:: Task material
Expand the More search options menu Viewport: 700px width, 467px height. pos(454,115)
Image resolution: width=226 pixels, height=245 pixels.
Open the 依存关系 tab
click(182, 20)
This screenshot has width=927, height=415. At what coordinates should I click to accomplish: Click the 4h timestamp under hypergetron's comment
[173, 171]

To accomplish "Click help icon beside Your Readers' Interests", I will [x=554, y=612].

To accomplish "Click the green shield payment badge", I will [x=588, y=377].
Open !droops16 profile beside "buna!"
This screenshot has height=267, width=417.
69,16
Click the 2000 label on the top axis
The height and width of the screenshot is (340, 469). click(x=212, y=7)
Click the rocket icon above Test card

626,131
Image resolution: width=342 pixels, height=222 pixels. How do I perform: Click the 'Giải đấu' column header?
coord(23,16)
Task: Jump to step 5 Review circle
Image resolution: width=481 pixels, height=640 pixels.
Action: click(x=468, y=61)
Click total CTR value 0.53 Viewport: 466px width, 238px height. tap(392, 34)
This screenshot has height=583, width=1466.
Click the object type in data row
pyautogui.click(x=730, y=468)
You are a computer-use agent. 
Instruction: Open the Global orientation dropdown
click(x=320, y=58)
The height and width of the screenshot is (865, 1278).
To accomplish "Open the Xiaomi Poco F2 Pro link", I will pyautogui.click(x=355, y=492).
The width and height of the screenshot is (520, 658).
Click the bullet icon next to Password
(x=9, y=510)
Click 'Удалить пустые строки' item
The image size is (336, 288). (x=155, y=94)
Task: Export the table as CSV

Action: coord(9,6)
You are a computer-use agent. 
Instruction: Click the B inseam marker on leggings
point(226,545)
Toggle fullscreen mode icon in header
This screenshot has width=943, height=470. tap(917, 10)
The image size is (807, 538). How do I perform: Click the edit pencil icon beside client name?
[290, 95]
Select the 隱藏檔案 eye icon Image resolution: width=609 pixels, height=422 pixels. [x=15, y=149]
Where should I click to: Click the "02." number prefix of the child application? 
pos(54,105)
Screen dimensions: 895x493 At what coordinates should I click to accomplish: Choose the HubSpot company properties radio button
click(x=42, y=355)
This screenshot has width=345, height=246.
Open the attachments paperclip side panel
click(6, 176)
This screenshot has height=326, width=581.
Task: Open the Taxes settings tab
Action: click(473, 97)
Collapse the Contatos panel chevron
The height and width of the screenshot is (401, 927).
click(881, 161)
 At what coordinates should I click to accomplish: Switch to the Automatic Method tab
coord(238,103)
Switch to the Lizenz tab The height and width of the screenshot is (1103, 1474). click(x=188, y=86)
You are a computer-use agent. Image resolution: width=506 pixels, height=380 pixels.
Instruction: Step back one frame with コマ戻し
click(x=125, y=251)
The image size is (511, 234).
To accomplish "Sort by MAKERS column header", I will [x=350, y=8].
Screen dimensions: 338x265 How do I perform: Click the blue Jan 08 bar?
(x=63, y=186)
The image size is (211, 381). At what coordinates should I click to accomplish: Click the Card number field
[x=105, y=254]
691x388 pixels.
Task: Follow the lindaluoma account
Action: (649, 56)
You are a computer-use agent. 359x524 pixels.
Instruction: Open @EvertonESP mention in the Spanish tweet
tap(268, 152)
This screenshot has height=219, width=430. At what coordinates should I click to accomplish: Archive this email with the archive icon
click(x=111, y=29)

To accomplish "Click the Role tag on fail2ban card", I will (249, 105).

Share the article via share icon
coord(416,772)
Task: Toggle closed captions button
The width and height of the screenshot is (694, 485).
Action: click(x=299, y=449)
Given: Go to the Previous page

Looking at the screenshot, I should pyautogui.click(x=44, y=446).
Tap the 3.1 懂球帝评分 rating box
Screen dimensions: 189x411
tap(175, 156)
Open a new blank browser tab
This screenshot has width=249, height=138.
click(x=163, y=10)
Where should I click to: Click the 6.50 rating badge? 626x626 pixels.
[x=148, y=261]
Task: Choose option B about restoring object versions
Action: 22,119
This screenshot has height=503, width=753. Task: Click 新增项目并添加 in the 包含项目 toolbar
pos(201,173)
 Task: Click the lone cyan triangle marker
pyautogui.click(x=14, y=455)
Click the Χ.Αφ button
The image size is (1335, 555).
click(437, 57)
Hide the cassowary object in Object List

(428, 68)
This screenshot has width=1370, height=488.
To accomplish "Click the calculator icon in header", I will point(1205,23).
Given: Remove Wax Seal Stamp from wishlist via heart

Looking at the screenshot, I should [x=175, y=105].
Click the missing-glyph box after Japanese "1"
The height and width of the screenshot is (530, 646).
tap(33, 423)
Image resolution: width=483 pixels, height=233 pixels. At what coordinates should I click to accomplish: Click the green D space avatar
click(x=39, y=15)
::::
The full set of data above must come back exactly as written.

Expand the More search options menu Viewport: 700px width, 467px height. pos(454,115)
Image resolution: width=226 pixels, height=245 pixels.
Open the 依存关系 tab
click(182, 20)
This screenshot has width=927, height=415. At what coordinates should I click to accomplish: Click the 4h timestamp under hypergetron's comment
[173, 171]

To accomplish "Click help icon beside Your Readers' Interests", I will [x=554, y=612].

To accomplish "Click the green shield payment badge", I will [x=588, y=377].
Open !droops16 profile beside "buna!"
This screenshot has height=267, width=417.
69,16
Click the 2000 label on the top axis
The height and width of the screenshot is (340, 469). click(x=212, y=7)
Click the rocket icon above Test card

626,131
Image resolution: width=342 pixels, height=222 pixels. How do I perform: Click the 'Giải đấu' column header?
coord(23,16)
Task: Jump to step 5 Review circle
Image resolution: width=481 pixels, height=640 pixels.
Action: click(x=468, y=61)
Click total CTR value 0.53 Viewport: 466px width, 238px height. tap(392, 34)
This screenshot has height=583, width=1466.
Click the object type in data row
pyautogui.click(x=730, y=468)
You are a computer-use agent. 
Instruction: Open the Global orientation dropdown
click(x=320, y=58)
The height and width of the screenshot is (865, 1278).
To accomplish "Open the Xiaomi Poco F2 Pro link", I will pyautogui.click(x=355, y=492).
The width and height of the screenshot is (520, 658).
Click the bullet icon next to Password
(x=9, y=510)
Click 'Удалить пустые строки' item
The image size is (336, 288). (x=155, y=94)
Task: Export the table as CSV

Action: coord(9,6)
You are a computer-use agent. 
Instruction: Click the B inseam marker on leggings
point(226,545)
Toggle fullscreen mode icon in header
This screenshot has width=943, height=470. tap(917, 10)
The image size is (807, 538). How do I perform: Click the edit pencil icon beside client name?
[290, 95]
Select the 隱藏檔案 eye icon Image resolution: width=609 pixels, height=422 pixels. [x=15, y=149]
Where should I click to: Click the "02." number prefix of the child application? 
pos(54,105)
Screen dimensions: 895x493 At what coordinates should I click to accomplish: Choose the HubSpot company properties radio button
click(x=42, y=355)
This screenshot has width=345, height=246.
Open the attachments paperclip side panel
click(6, 176)
This screenshot has height=326, width=581.
Task: Open the Taxes settings tab
Action: click(473, 97)
Collapse the Contatos panel chevron
The height and width of the screenshot is (401, 927).
click(881, 161)
 At what coordinates should I click to accomplish: Switch to the Automatic Method tab
coord(238,103)
Switch to the Lizenz tab The height and width of the screenshot is (1103, 1474). click(x=188, y=86)
You are a computer-use agent. Image resolution: width=506 pixels, height=380 pixels.
Instruction: Step back one frame with コマ戻し
click(x=125, y=251)
The image size is (511, 234).
To accomplish "Sort by MAKERS column header", I will [x=350, y=8].
Screen dimensions: 338x265 How do I perform: Click the blue Jan 08 bar?
(x=63, y=186)
The image size is (211, 381). At what coordinates should I click to accomplish: Click the Card number field
[x=105, y=254]
691x388 pixels.
Task: Follow the lindaluoma account
Action: (649, 56)
You are a computer-use agent. 359x524 pixels.
Instruction: Open @EvertonESP mention in the Spanish tweet
tap(268, 152)
This screenshot has height=219, width=430. At what coordinates should I click to accomplish: Archive this email with the archive icon
click(x=111, y=29)

To accomplish "Click the Role tag on fail2ban card", I will (249, 105).

Share the article via share icon
coord(416,772)
Task: Toggle closed captions button
The width and height of the screenshot is (694, 485).
Action: click(x=299, y=449)
Given: Go to the Previous page

Looking at the screenshot, I should pyautogui.click(x=44, y=446).
Tap the 3.1 懂球帝评分 rating box
Screen dimensions: 189x411
tap(175, 156)
Open a new blank browser tab
This screenshot has width=249, height=138.
click(x=163, y=10)
Where should I click to: Click the 6.50 rating badge? 626x626 pixels.
[x=148, y=261]
Task: Choose option B about restoring object versions
Action: 22,119
This screenshot has height=503, width=753. Task: Click 新增项目并添加 in the 包含项目 toolbar
pos(201,173)
 Task: Click the lone cyan triangle marker
pyautogui.click(x=14, y=455)
Click the Χ.Αφ button
The image size is (1335, 555).
click(437, 57)
Hide the cassowary object in Object List

(428, 68)
This screenshot has width=1370, height=488.
To accomplish "Click the calculator icon in header", I will point(1205,23).
Given: Remove Wax Seal Stamp from wishlist via heart

Looking at the screenshot, I should [x=175, y=105].
Click the missing-glyph box after Japanese "1"
The height and width of the screenshot is (530, 646).
tap(33, 423)
Image resolution: width=483 pixels, height=233 pixels. At what coordinates should I click to accomplish: Click the green D space avatar
click(x=39, y=15)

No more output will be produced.